Puppeteer Cluster

Create a cluster of puppeteer workers. This library spawns a pool of Chromium instances via Puppeteer and helps to keep track of jobs and errors. This is helpful if you want to crawl multiple pages or run tests in parallel. Puppeteer Cluster takes care of reusing Chromium and restarting the browser in case of errors.

Installation
Usage
Examples
Concurreny models
API

What does this library do?

Handling of crawling errors
Auto restarts the browser in case of a crash
Can automatically retry if a job fails
Different concurrency models to choose from (pages, contexts, browsers)
Simple to use, small boilerplate
Progress view and monitoring statistics (see below)

Installation

Install puppeteer (if you don't already have it installed):

npm install --save puppeteer

Install puppeteer-cluster:

npm install --save puppeteer-cluster

Usage

The following is a typical example of using puppeteer-cluster. A cluster is created with 2 concurrent workers.

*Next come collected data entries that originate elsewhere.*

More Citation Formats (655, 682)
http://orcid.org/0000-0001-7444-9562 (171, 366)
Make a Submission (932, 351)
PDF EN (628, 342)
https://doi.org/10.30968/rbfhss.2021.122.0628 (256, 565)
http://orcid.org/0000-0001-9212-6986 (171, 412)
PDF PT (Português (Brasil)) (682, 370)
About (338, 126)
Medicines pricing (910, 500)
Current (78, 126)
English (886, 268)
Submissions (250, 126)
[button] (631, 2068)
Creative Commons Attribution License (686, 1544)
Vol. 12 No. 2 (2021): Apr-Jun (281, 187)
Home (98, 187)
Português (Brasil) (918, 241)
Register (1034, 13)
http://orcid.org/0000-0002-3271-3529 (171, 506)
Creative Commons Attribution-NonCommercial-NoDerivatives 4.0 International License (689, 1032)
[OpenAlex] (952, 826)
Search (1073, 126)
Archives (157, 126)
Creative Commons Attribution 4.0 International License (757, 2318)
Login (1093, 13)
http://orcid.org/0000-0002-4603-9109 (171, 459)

Then a task is defined which includes going to the URL and taking a screenshot. We then queue two jobs and wait for the cluster to finish.

const { Cluster } = require('puppeteer-cluster');

(async () => {
  const cluster = await Cluster.launch({
    concurrency: Cluster.CONCURRENCY_CONTEXT,
    maxConcurrency: 2,
  });

  cluster.task(async (page, url) => {
    await page.goto(url);
    const screen = await page.screenshot();
    // Store screenshot, do something else
  });

  await cluster.queue('http://www.google.com/');
  await cluster.queue('http://www.wikipedia.org/');
  // many more pages

  await cluster.idle();
  await cluster.close();
})();

Examples

Simple example
Deep crawling the Google search results
Crawling the Alexa Top 1 Million
Queuing functions (simple)
Queuing functions (complex)
Error handling

Concurreny models

There are different concurrency models, which define how isolated each job is run. You can set it in the options when calling Cluster.launch. The default option is Cluster.CONCURRENCY_CONTEXT, but it is recommended to always specify which one you want to use.

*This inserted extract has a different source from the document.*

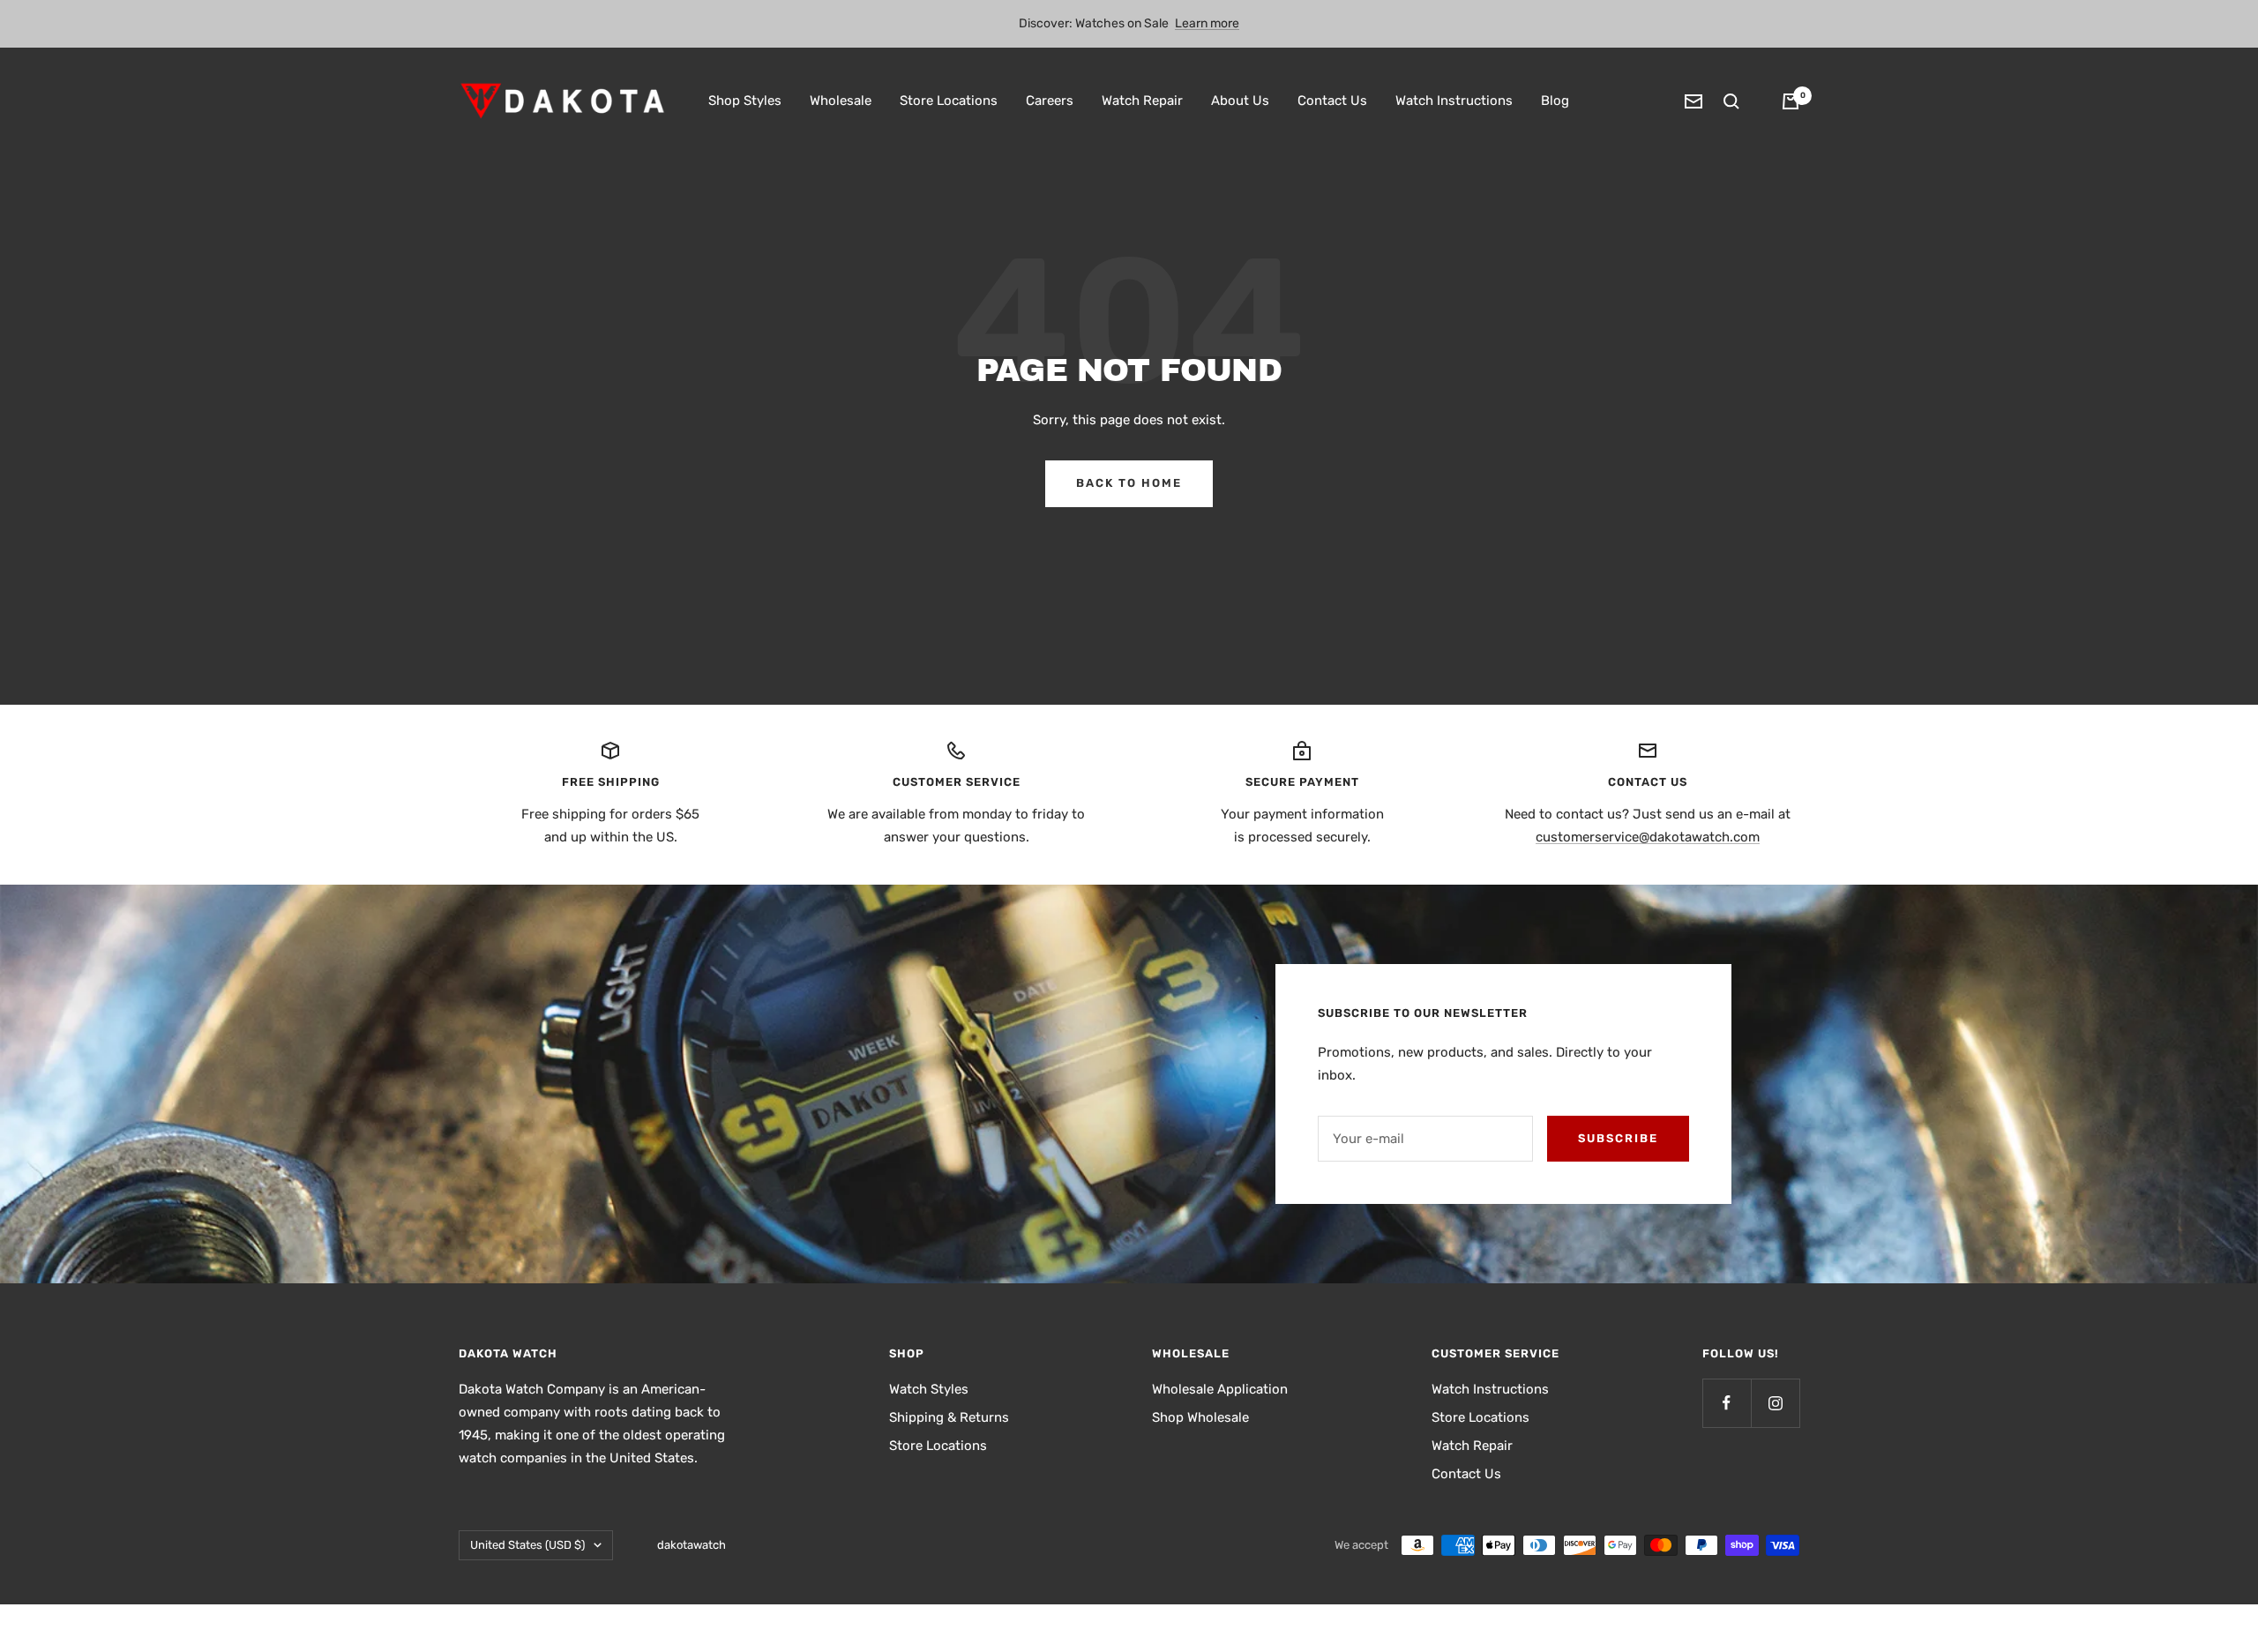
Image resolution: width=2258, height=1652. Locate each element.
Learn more (1207, 23)
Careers (1049, 100)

Concurrency	Description	Shared data
`CONCURRENCY_PAGE`	One Page for each URL	Shares everything (cookies, localStorage, etc.) between jobs.
`CONCURRENCY_CONTEXT`	Incognito page (see IncognitoBrowserContext) for each URL	No shared data.
`CONCURRENCY_BROWSER`	One browser (using an incognito page) per URL. If one browser instance crashes for any reason, this will not affect other jobs.	No shared data.

API

class: Cluster

Cluster module provides a method to launch a cluster of Chromium instances.

event: 'taskerror'

<Error>
<string|Object>

Emitted when the task ends in an error for some reason. Reasons might be a network error, your code throwing an error, timeout hit, etc. The first argument will the error itself. The second argument is the URL or data of the job (as given to Cluster.queue). If retryLimit is set to a value greater than 0, the cluster will automatically requeue the job and retry it again later.

  cluster.on('taskerror', (err, url) => {
      console.log(`Error crawling ${url}: ${err.message}`);
  });

Cluster.launch(options)

options <Object> Set of configurable options for the cluster. Can have the following fields:
- concurrency <Cluster.CONCURRENCY_PAGE|Cluster.CONCURRENCY_CONTEXT|Cluster.CONCURRENCY_BROWSER> The choosen concurrency model. See Concurreny models for more information. Defaults to Cluster.CONCURRENCY_CONTEXT.
- maxConcurrency <number> Maximal number of parallel workers. Defaults to 1.
- puppeteerOptions <Object> Object passed to puppeteer.launch. See puppeteer documentation for more information. Defaults to {}.
- retryLimit <number> How often do you want to retry a job before marking it as failed. Defaults to 0.
- retryDelay <number> How much time should pass at minimum between the job execution and its retry. Defaults to 0.
- sameDomainDelay <number> How much time should pass at minimum between two requests to the same domain.
- skipDuplicateUrls <boolean> If set to true, will skip URLs which were already crawled by the cluster. Defaults to false.
- timeout <number> Specify a timeout for all tasks. Can be overridden by Cluster.task and Cluster.queue options. Defaults to 30000 (30 seconds).
- monitor <boolean> If set to true, will provide a small command line output to provide information about the crawling process. Defaults to false.
- workerCreationDelay <number> Time between creation of two workers. Set this to a value like 100 (0.1 seconds) in case you want some time to pass before another worker is created. You can use this to prevent a network peak right at the start. Defaults to 0 (no delay).
returns: <Promise<Cluster>>

The method launches a cluster instance.

Cluster.task(taskFunction)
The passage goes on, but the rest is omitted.